• _STORED DATA_:
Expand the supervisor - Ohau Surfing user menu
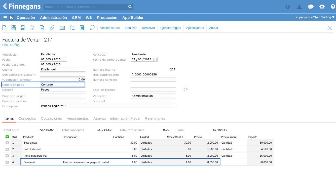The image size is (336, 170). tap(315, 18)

* * *

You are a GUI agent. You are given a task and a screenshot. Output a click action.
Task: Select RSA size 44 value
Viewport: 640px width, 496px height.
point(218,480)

• _WHAT TO WORK ON_:
Can you copy out the listing, starting at the line that contains "You are a GUI" and ending at the line that contains "point(218,480)", with both of those lines included and every line kept exactly the same?

• _EXERCISE RESPONSE_:
You are a GUI agent. You are given a task and a screenshot. Output a click action.
Task: Select RSA size 44 value
Viewport: 640px width, 496px height.
point(218,480)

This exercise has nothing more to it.